In English, the initial character of each word in a title is not capitalized if it is one of the following words: “and,” “the,” “in,” “an,” “or,” “at,” “of,” or “a.” (This is a simplified version of the rules.) To execute this logic, the code first uses a switch statement to check if the word is one of the words that should not be capitalized. If so, the code simply jumps out of the switch statement. On the other hand, if the word should be capitalized, that is done in several steps, as follows:

  1. The first letter of the word is extracted using substr(0, 1), which extracts a substring starting with the character at index 0 (the first letter in the string, as indicated by the first parameter 0). The substring will be one character in length (indicated by the second parameter 1).

  2. That character is capitalized using the toUpperCase() method.

  3. The remaining characters of the original word are extracted using substring(1), which extracts a substring starting at index 1 (the second letter) through the end of the string (indicated by leaving off the second parameter of the substring() method).

  4. The final word is created by combining the newly capitalized first letter with the remaining letters using string concatenation: firstLetter + otherLetters.

Generating the ASCII art text

The BitmapToAsciiConverter class provides the functionality of converting a bitmap image to its ASCII text representation.

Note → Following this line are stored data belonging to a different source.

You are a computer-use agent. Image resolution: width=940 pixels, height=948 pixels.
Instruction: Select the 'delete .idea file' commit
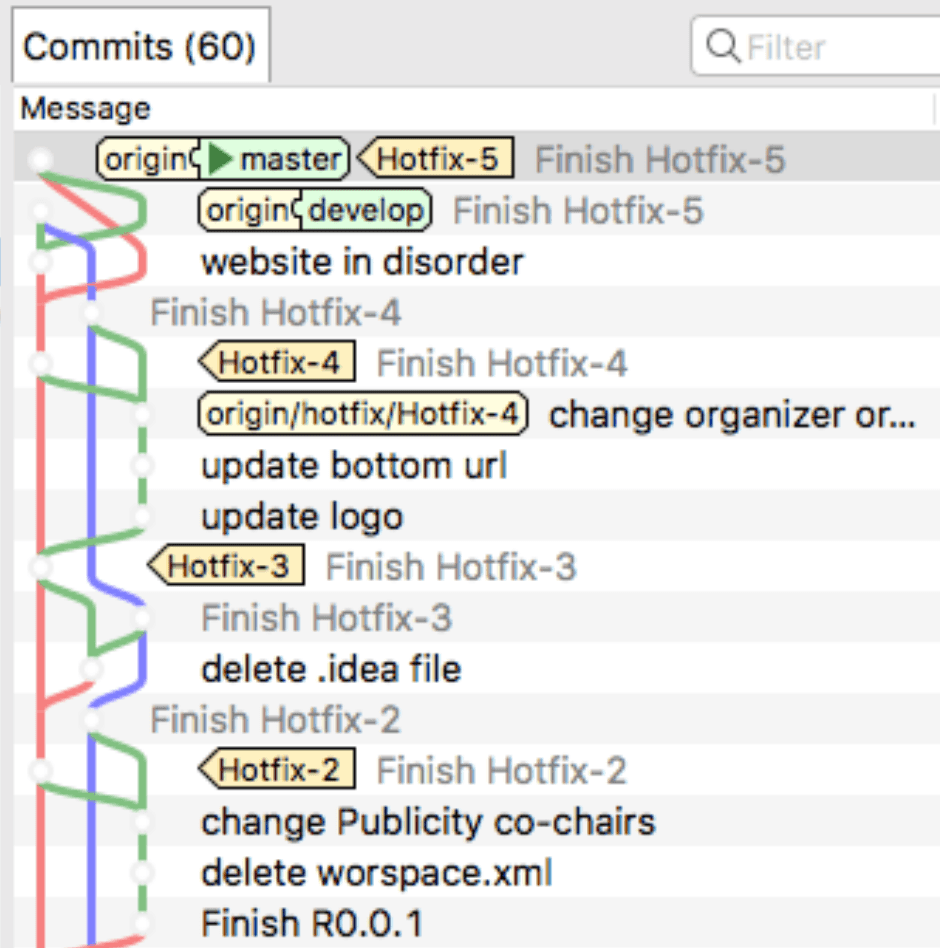pos(331,669)
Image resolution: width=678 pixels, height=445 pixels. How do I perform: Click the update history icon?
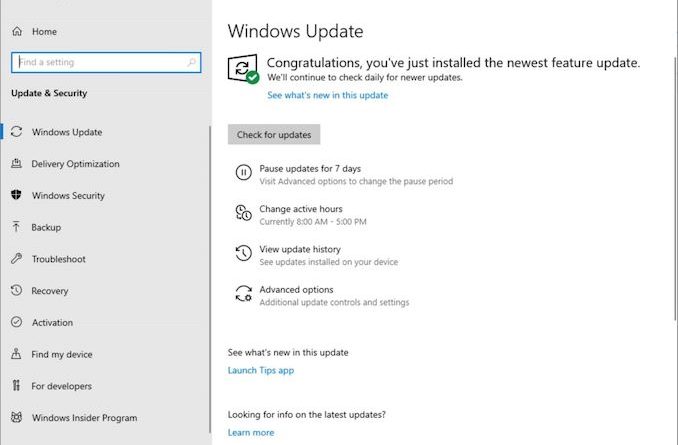(x=243, y=254)
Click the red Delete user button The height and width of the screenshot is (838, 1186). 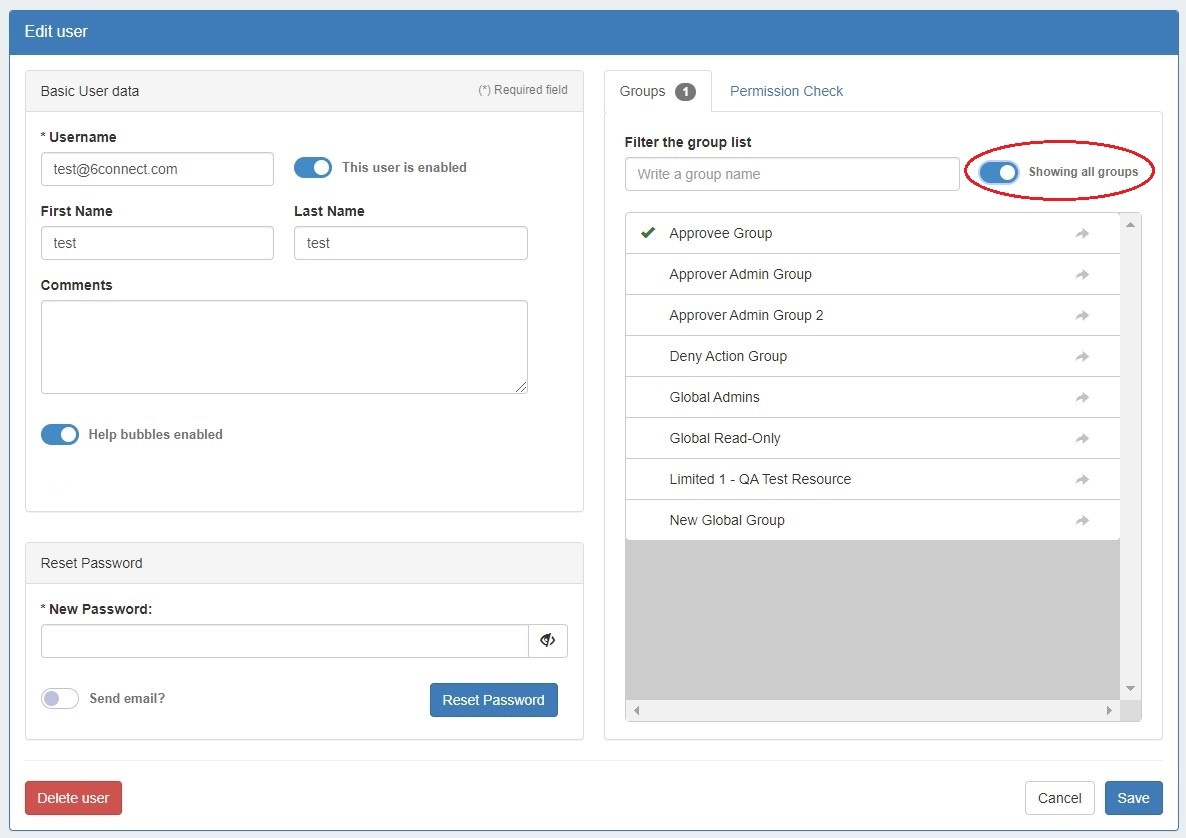click(73, 798)
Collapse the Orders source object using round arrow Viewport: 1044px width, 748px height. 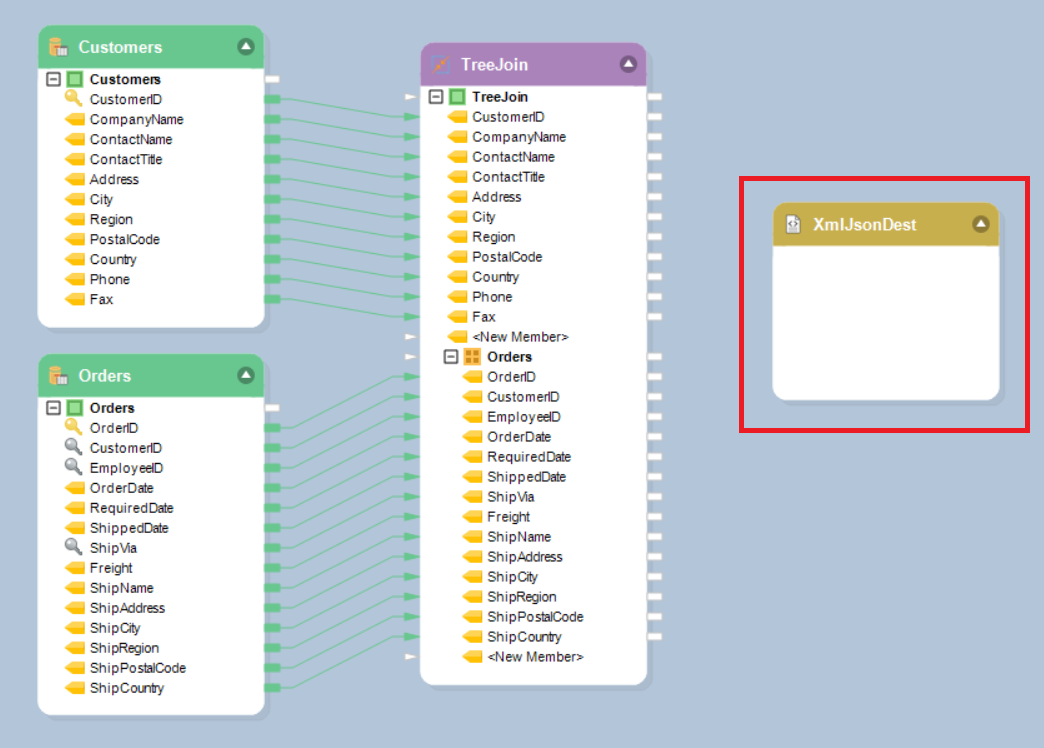pos(246,375)
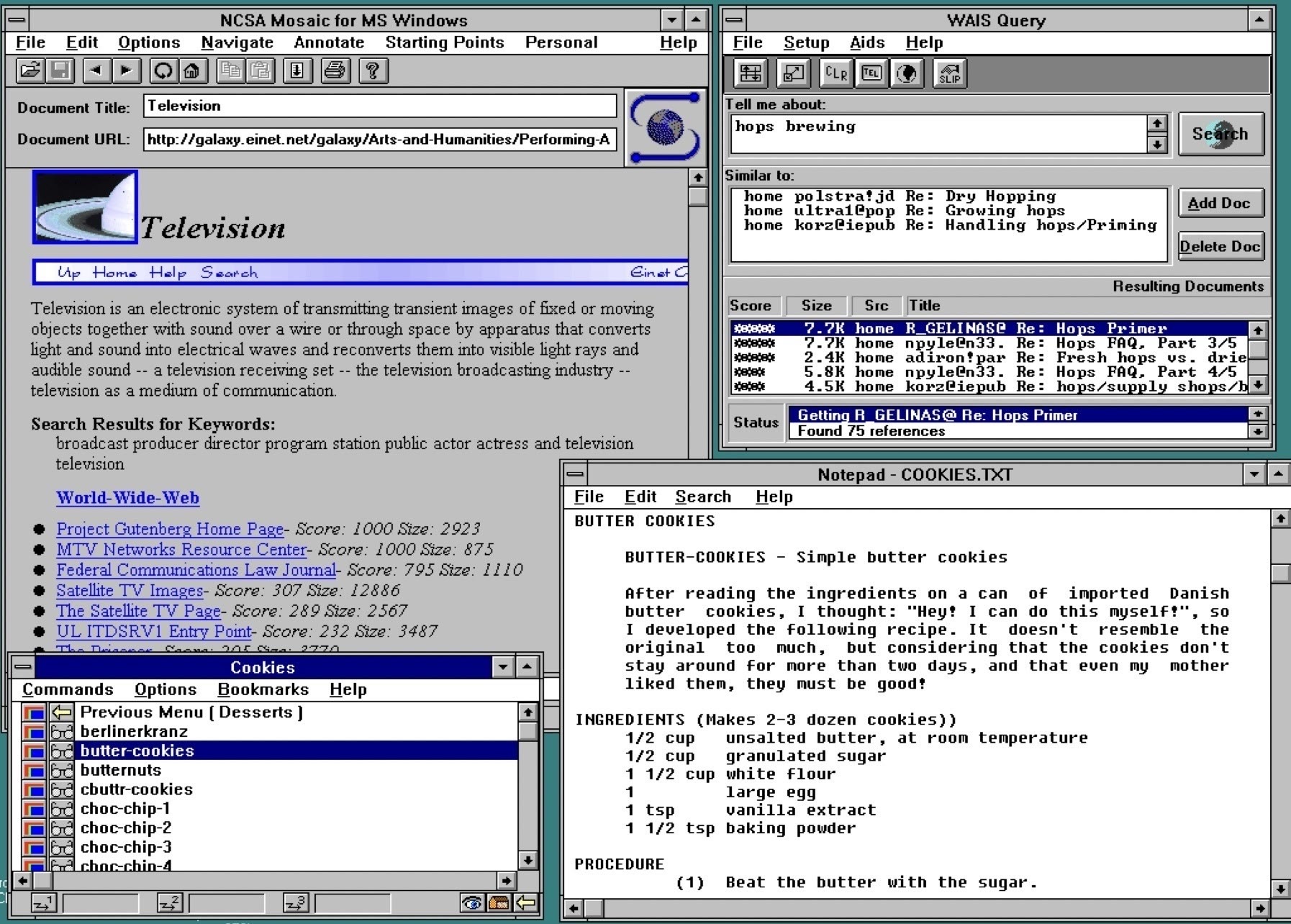
Task: Click the CLR clear icon in WAIS Query
Action: click(835, 73)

This process is performed by the parseBitmapData() method, which is partially shown here:

    var result:String = ""; 
    // Loop through the rows of pixels top to bottom: 
    for (var y:uint = 0; y < _data.height; y += verticalResolution) 
        // Within each row, loop through pixels left to right: 
        for (var x:uint = 0; x < _data.width; x += horizontalResolution) 
            // Convert the gray value in the 0-255 range to a value 
            // in the 0-64 range (since that's the number of "shades of 
            // gray" in the set of available characters): 
            index = Math.floor(grayVal / 4); 
            result += palette.charAt(index); 
        result += "\n"; 
    return result;

This code first defines a String instance named result that will be used to build up the ASCII art version of the bitmap image. Next, it loops through individual pixels of the source bitmap image. Using several color-manipulation techniques (omitted here for brevity), it converts the red, green, and blue color values of an individual pixel to a single grayscale value (a number from 0 to 255). The code then divides that value by 4 (as shown) to convert it to a value in the 0-63 scale, which is stored in the variable index. (The 0-63 scale is used because the “palette” of available ASCII characters used by this application contains 64 values.) The palette of characters is defined as a String instance in the BitmapToAsciiConverter class:

// The characters are in order from darkest to lightest, so that their 
// position (index) in the string corresponds to a relative color value 
// (0 = black). 
private static const palette:String = "@#$%&8BMW*mwqpdbkhaoQ0OZXYUJCLtfjzxnuvcr[]{}1()|/?Il!i><+_~-;,. ";

Since the index variable defines which ASCII character in the palette corresponds to the current pixel in the bitmap image, that character is retrieved from the palette String using the charAt() method. It is then appended to the result String instance using the concatenation assignment operator (+=). In addition, at the end of each row of pixels, a newline character is concatenated to the end of the result String, forcing the line to wrap to create a new row of character “pixels.”